[RECORDS FOR THE EXERCISE Boundary: Start]

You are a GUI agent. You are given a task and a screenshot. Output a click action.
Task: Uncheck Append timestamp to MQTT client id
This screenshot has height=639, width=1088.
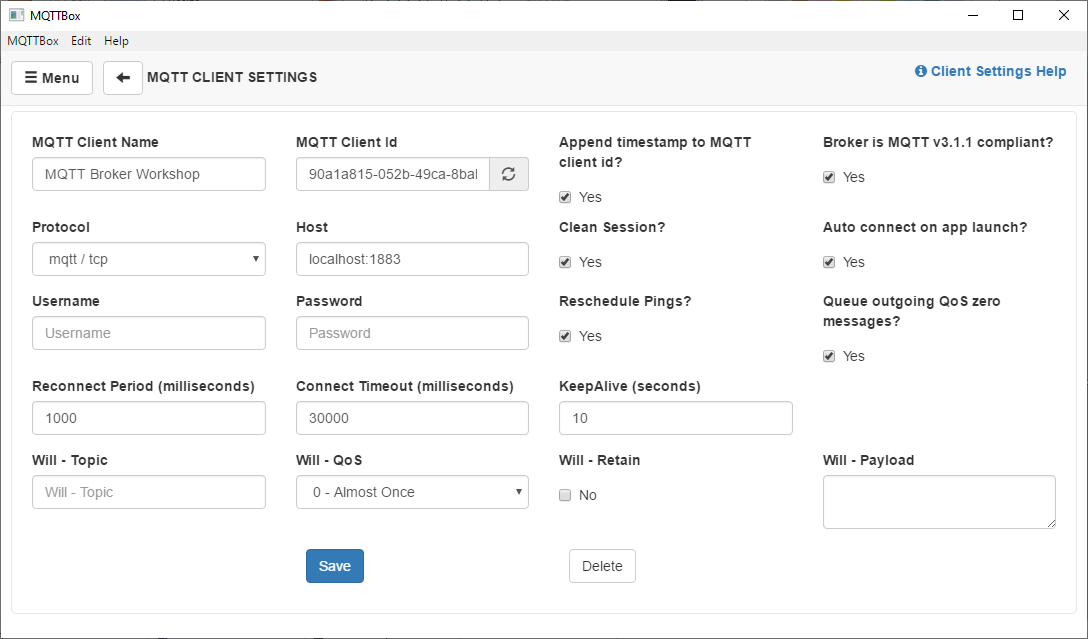[565, 197]
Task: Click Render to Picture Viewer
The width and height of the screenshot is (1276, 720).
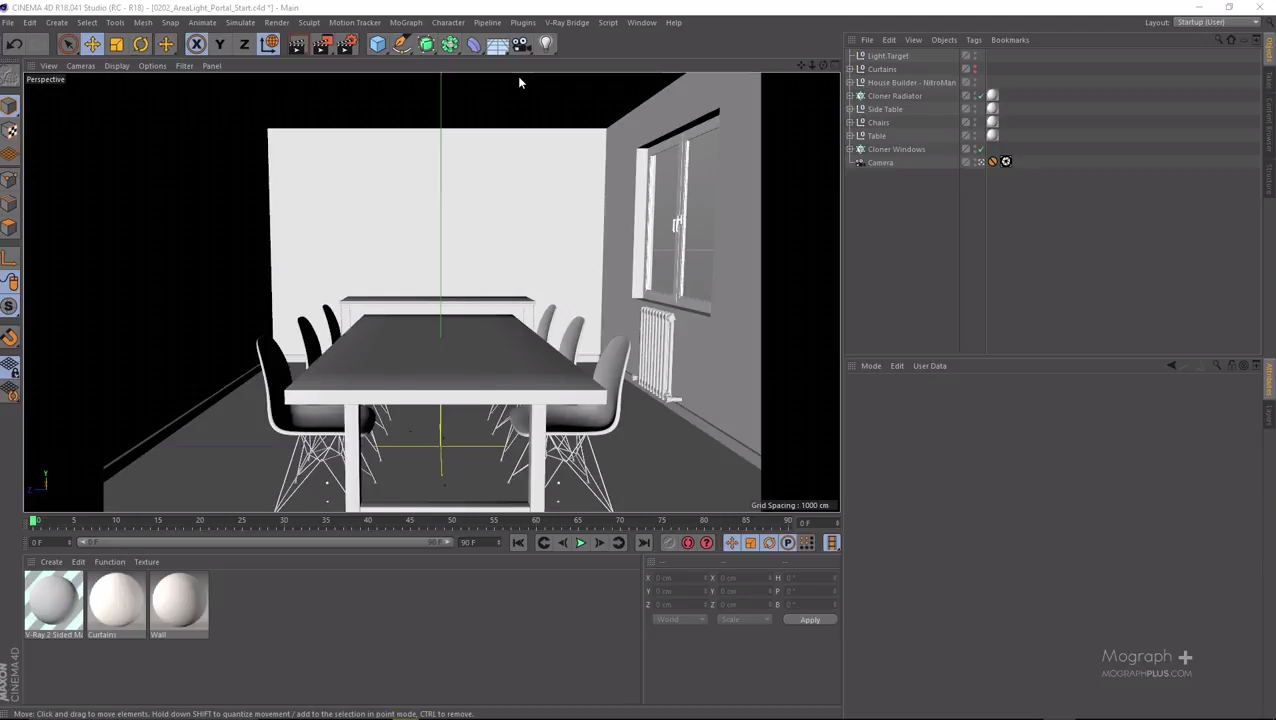Action: point(322,43)
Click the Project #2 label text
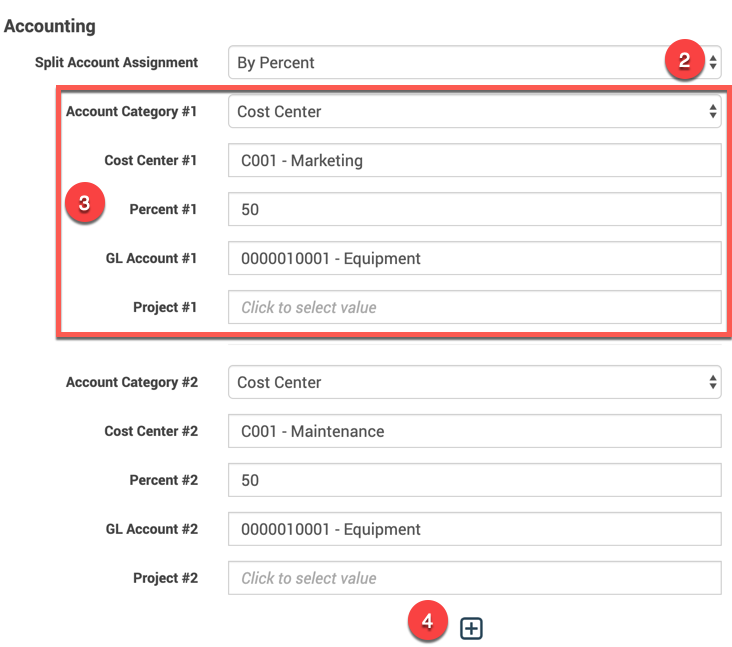This screenshot has width=732, height=647. point(165,578)
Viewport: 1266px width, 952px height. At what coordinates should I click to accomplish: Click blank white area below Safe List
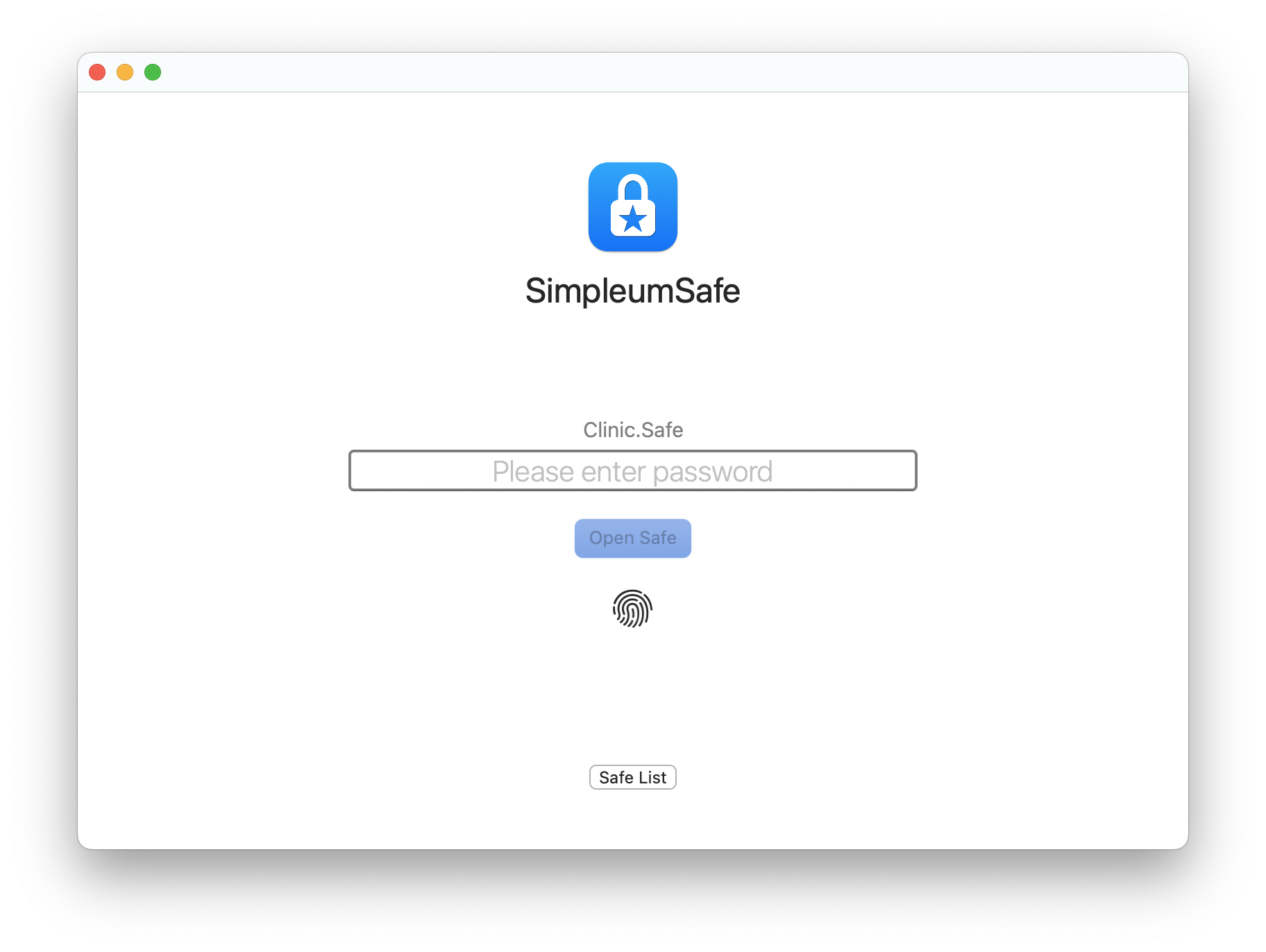[632, 819]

[RECORDS FOR THE EXERCISE Boundary: End]

__TASK DIRECTIONS__:
Could you output all of the records exactly, without their pictures?

__RESPONSE TO THIS TASK__:
You are a GUI agent. You are given a task and a screenshot. Output a click action.
Task: Uncheck Append timestamp to MQTT client id
This screenshot has height=639, width=1088.
[565, 197]
Task: Click Render to Picture Viewer
The width and height of the screenshot is (1276, 720).
Action: point(322,43)
Click the Project #2 label text
This screenshot has width=732, height=647. point(165,578)
Viewport: 1266px width, 952px height. At what coordinates should I click to accomplish: Click blank white area below Safe List
[632, 819]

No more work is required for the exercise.